=== ACTIVITY ===
Repeat every entry word for word. Images do not belong in the copy.

Collected data entries
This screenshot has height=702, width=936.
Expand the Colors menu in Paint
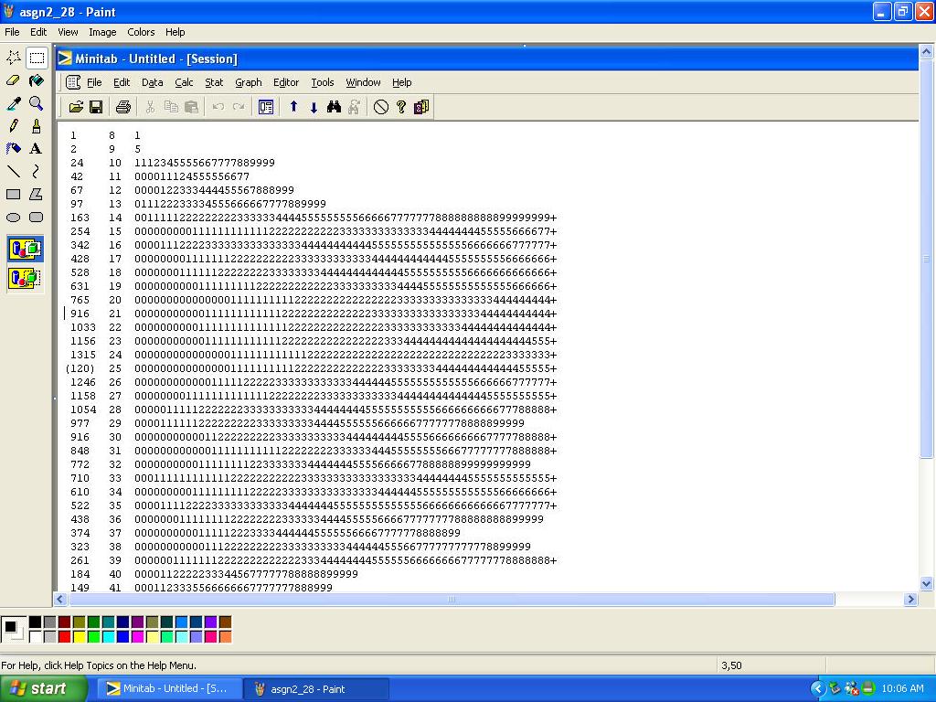(141, 32)
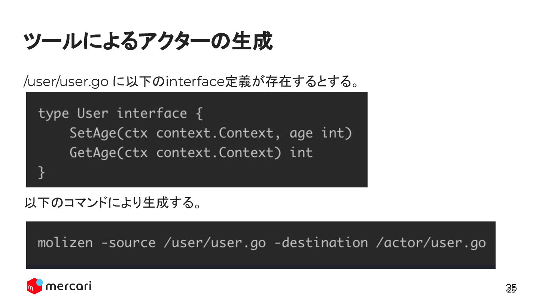This screenshot has width=539, height=303.
Task: Click the /user/user.go path in description sentence
Action: coord(66,81)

=== ANSWER TO THIS TASK ===
This screenshot has height=702, width=936.
Expand the Colors menu in Paint
(141, 32)
This screenshot has width=539, height=303.
Task: Click the /user/user.go path in description sentence
Action: coord(66,81)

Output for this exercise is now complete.